小説的インストゥルメンタルミュージック

ゴールデンウィーク。
今住んでいる5階の部屋の窓からは、200メートルほど離れたところにある神社の鬱蒼とした樹々が見える。いつのまにか新緑の季節で、ゆらゆらと風で揺れている緑を見ていると、パソコンやスマホの画面に疲れた目が癒されていく。

こんな季節はもう読書に最適である。窓からの風はどこまでも心地良い。初夏を匂わせる強い日射しの陰に隠れて炭酸のきいた飲み物でも机に置いておけば、あとはイスにふんぞり返って(もしくは床にごろ寝して)気の向くままにパラパラと本のページをめくるのだ。

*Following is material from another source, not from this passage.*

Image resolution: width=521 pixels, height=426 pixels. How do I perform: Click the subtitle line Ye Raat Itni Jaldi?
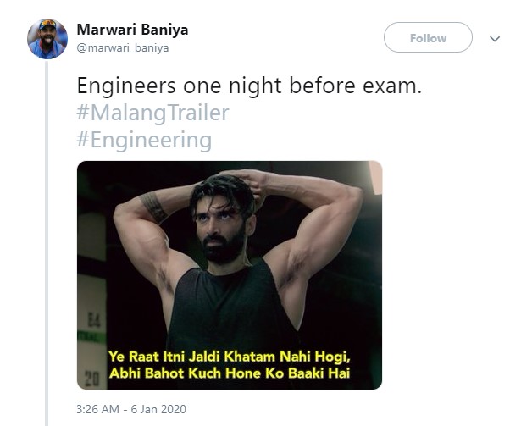point(230,357)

こんな季節はやっぱり小説だ。村上春樹でも宮部みゆきでも夏目漱石でも藤沢周平でも、なんでもいい。小一時間でも、この静かで柔らかい生命力を含んだ空気の中で、自分だけの物語の世界に頭のてっぺんからもぐり込んでしまおう。

僕の中では小説はインストゥルメンタルミュージックだ。
映画は歌のあるポップミュージック。(とても大雑把で個人的な発想の「たとえ」だけど)

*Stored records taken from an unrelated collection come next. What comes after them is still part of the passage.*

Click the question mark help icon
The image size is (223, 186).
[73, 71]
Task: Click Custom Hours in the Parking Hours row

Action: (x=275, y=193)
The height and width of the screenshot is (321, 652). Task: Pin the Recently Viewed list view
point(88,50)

どちらも好きだが、自分の中に没入していく時にはインストを聴くことが多い。そして自分の中に没入する傾向がそもそも強い性格なので、必然的に小説を読む時間とインスト音楽に触れる時間の長い人生になっているようだ。

インスト音楽はツボ押しに似ている。歌詞がないぶん情報量は少ないが、聴いている人のツボをうまく押せればその人の中にイメージが作られ、広がっていく。結果的に聴いた人のぶんだけ違うイメージが作られるかもしれないが、その広がり・多様性こそがインストの魅力なんだと思う。


ちなみに最近は、暇があれば眼精疲労のツボをおしおし。
目の周りはもちろん、手の親指の付け根なんかも効果あるみたいですよ。


目指せ書籍化📓✨ いつかライブ会場のグッズ売り場にエッセイ集を平積みにしたいと思います。